2.5. Quantitative analysis of flavonol O-glycosides by HPLC

The seeds, sprouts, and aerial parts of indigo leaves were harvested as described in the section of 2.2 and used for the preparation of dried materials by lyophilization. The dry materials ground in a mortar using a pestle from the seeds (900 mg dry weight (DW)), sprouts (100 mg DW), or aerial parts (100 mg DW) were individually mixed with 10 ml of 80% methanol and 200 μl of dimethyl sulfoxide containing 200 μg of hesperetin as an internal standard.

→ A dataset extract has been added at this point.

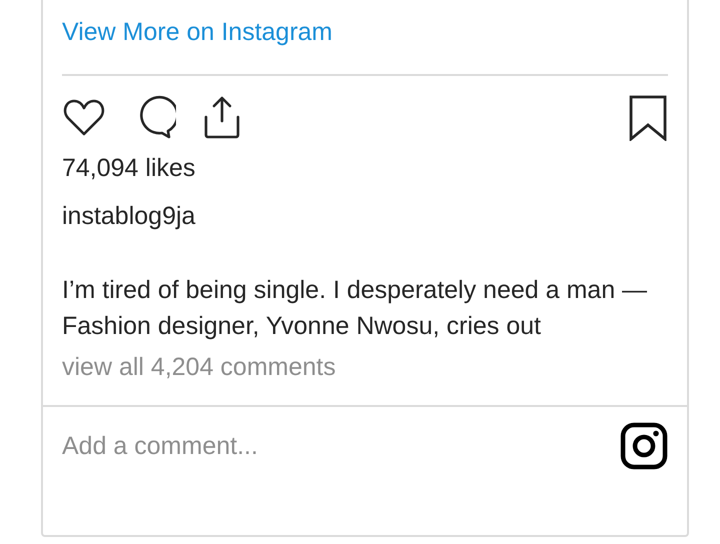 The image size is (720, 544). What do you see at coordinates (222, 118) in the screenshot?
I see `share-icon` at bounding box center [222, 118].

The mixture was vortexed vigorously for 30 sec and then sonicated for 20 min at 20 °C in a Bransonic sonicator (Emerson Japan, Tokyo, Japan) for the extraction of flavonoids. The resulting supernatant was collected after centrifugation at 1500 × g for 5 min. The same extraction procedure was repeated again by mixing the pellets with 10 ml of 80% methanol. The combined supernatants were filtrated through a Kiriyama funnel filter paper No. 4, after which the extracts were filled up to 20 ml with 80% methanol. The 1-ml aliquot of the filled extracts was evaporated into dryness and redissolved in 1 ml of a mixture of 0.1% formic acid/acetonitrile (95:5, v/v). A portion of the extracts was applied to the analysis by reverse-phase HPLC following filtration through a membrane filter with a pore size of 0.22 μm. The HPLC analysis was performed using a YMC-Pack ODS-AM column (150 mm × 3 mm i.d., 5-μm particle size) on a Shimadzu LC-2010A system equipped with a Chromatopac C-R8A recorder. The column was eluted with a flow rate of 0.4 ml/min at 40 °C for a total of 40 min with a mobile phase of 0.1% formic acid/acetonitrile in a linear gradient system from 95:5 (v/v) to 60:40 (v/v). The quantified value was expressed as hesperetin equivalent (HesE) (μg HesE/g DW).